1. Establish an Office for Net Zero Delivery
As we’ll see, reaching net zero emissions is an ambitious challenge that involves many Government departments, businesses and organisations managing and delivering a lot of complex projects. But until now, these organisations have been left to work independently, which is causing inefficiencies.
For example, the Institute for Government claims that “progress on decarbonising homes [has been hampered] by weak building standards and lack of investment in energy efficiency.”
The report recommends creating a new Government department to provide “strong leadership” and to ensure that all Government departments are working together efficiently.
2. Speed up the transition to green energy
The UK is a global leader in the transition from fossil fuel-powered energy. But the report argues that the pace of change needs to increase to meet the 2050 net zero target and achieve complete energy security. The report argues that “energy security is essential to a growing economy,” which is pertinent as the Russian invasion of Ukraine continues to affect global energy markets.
The report also shows how green energy can be affordable due to the increasing cost of oil and gas. Estimates suggest that it could be six times cheaper to generate electricity from onshore wind than gas in 2023.
The report suggests the government set up clear policies and regulations and streamline processes to ensure that the UK has the technology, skills, jobs and supply chains to speed up its transition to green energy.
3. Publish a public engagement plan
While most people (83%) are concerned about the effects of climate change, many are confused about how they can reduce their personal environmental impact. So the report suggests that the government improves how it engages with people and does a better job of selling the benefits of net zero. It recommends that the plan includes positive and clear messaging to inspire and empower people to take action.
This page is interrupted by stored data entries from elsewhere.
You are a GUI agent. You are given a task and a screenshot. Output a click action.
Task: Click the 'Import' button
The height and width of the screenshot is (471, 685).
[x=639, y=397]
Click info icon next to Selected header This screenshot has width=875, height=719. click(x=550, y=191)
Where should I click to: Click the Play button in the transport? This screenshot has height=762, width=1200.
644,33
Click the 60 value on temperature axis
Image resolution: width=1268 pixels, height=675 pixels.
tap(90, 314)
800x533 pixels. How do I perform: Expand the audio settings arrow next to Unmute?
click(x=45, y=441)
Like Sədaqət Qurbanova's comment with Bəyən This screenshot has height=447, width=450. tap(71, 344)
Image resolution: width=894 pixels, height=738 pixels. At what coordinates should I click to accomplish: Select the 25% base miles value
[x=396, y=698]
The report shows that the average household produces 8.5 tonnes of CO2 each year, 22% from home heating (which hasn’t significantly changed since 2015). And we’re pleased to see it note that making a home more efficient can increase its value (by around £10,000 on average), as well as reduce energy costs and improve the resident’s health and well-being.
It suggests the government should do more to support home energy efficiency, including making low-carbon technologies such as solar panels and heat pumps more affordable and accessible. It even states, “Homes are at the heart of the net zero equation.”
4. Introduce a Net Zero Homes Standard
The average household produces 8.5 tonnes of CO2 each year, 22% of which is from home heating. And this hasn’t improved significantly since 2015. So the report suggests that the government introduce a Net Zero Homes Standard to encourage property developers to build homes “combining fabric and low-carbon heating measures” such as solar panels.
It’s hoped that these new ‘net zero homes’ will be more desirable and save residents money on their bills. The new standard will help the UK, which has some of the developed world’s least efficient housing stock, improve the portion of energy-efficient homes available.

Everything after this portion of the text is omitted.